Hi all,

I am having troubles here with our network. Our ISP is telling us that a virus (Netsky.P) is coming from our computer. Unfortunately the "computer" is our Smoothwall (Linux Based) firewall/NAT Router which has another 30 or so PCs behind it. They can't give us any more details other then the Router IP as they don't seem to be able to dig out the internal IP address from the packets.

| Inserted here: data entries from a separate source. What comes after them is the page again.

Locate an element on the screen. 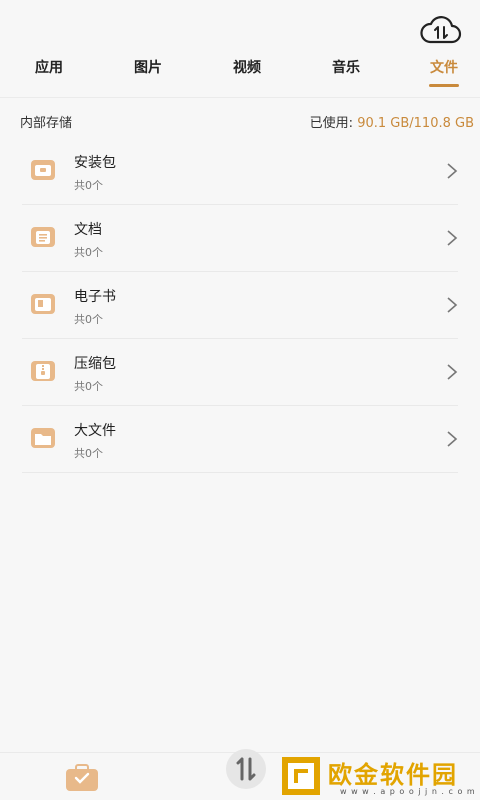  usage-prefix: 已使用: is located at coordinates (332, 124).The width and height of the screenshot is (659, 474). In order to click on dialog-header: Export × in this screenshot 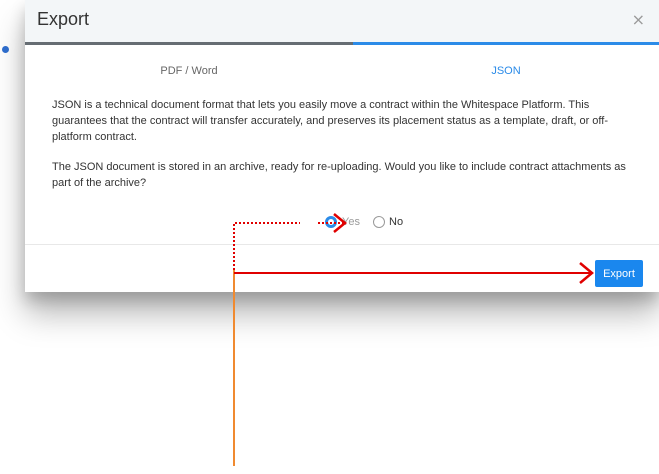, I will do `click(342, 21)`.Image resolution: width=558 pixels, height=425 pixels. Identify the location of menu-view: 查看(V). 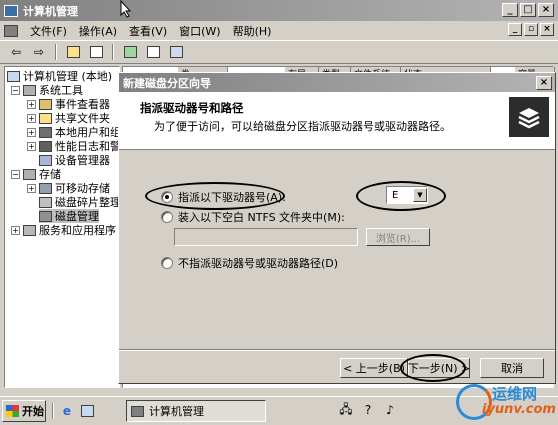
(148, 31).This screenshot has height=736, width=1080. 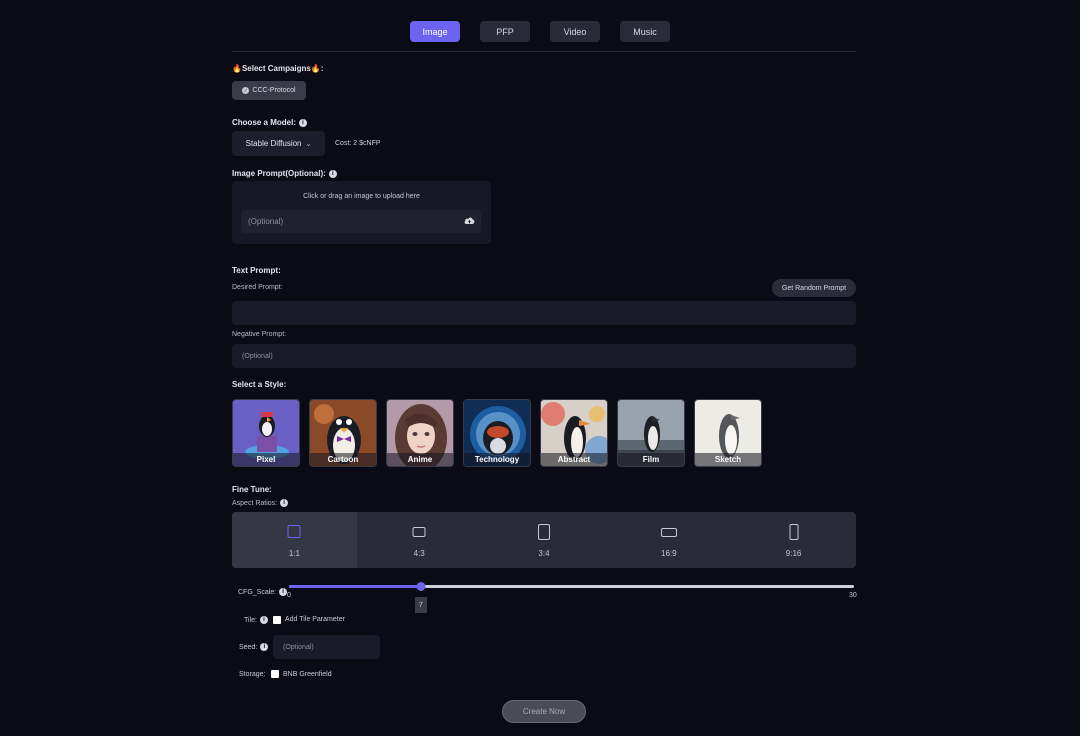 What do you see at coordinates (258, 288) in the screenshot?
I see `desired-prompt-label: Desired Prompt:` at bounding box center [258, 288].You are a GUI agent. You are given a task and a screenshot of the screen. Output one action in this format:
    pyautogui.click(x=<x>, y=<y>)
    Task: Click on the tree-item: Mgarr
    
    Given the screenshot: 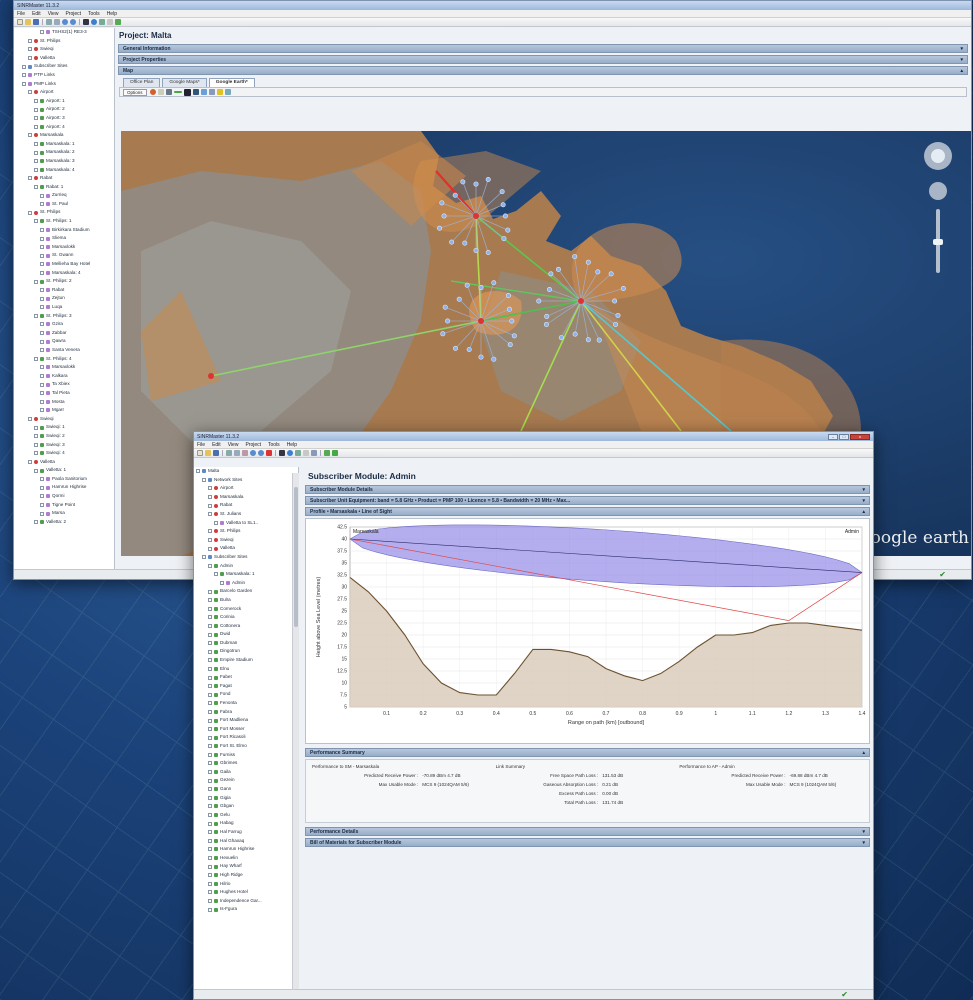 What is the action you would take?
    pyautogui.click(x=64, y=410)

What I want to do is capture all the smtp and pop3 traffic and then look through it to find suspicious looking zip files that have been emailed out from our system. Does anybody have a method that will alow me to do this with email only and not with all the other network traffic that causes my captures to become massive within minutes? I've played with Ethereal and I am not having much luck with whittling the captured packets down to POP and SMTP only. Everything I do seem to involved simply hiding the rest of the packets but Ethereal is still capturing them and getting slower and slower to operate.

Alternatively, if I could find a way to scan and log every email sent for this virus directly on the SmoothWall it would be great as well. This would be the preferred method as the last time the virus was sent out was on Monday so it is pretty random.

Anybody got any suggestions??

Thanks!
Rene


P.S. I have my eyes set on a laptop that is currently out of the office, but we have been getting warning from our ISP for weeks and I have scanned all PCs including that laptop manually since then. This virus came out back in 2004 so outdated definitions are definately out of the question.